Exercise description> Starting with the first line and ending with the one that holds "Drag the horizontal", retype the entries exactly.

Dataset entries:
● ● ● ● ●

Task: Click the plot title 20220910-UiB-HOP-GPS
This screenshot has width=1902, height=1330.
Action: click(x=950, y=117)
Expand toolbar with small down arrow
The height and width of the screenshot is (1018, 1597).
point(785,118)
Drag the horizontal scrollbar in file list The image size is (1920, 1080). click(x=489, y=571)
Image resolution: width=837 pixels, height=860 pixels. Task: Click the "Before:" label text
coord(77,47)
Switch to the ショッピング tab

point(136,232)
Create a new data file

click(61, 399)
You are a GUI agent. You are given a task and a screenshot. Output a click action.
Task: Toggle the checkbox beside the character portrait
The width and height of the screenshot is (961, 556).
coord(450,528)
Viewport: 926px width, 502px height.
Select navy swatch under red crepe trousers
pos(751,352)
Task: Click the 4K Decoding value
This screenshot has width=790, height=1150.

● ● ● ● ●

Solution for this exercise>
Task: Click the plot title 20220910-UiB-HOP-GPS
This screenshot has width=1902, height=1330.
Action: click(x=950, y=117)
Expand toolbar with small down arrow
The height and width of the screenshot is (1018, 1597).
point(785,118)
Drag the horizontal scrollbar in file list The image size is (1920, 1080). click(x=489, y=571)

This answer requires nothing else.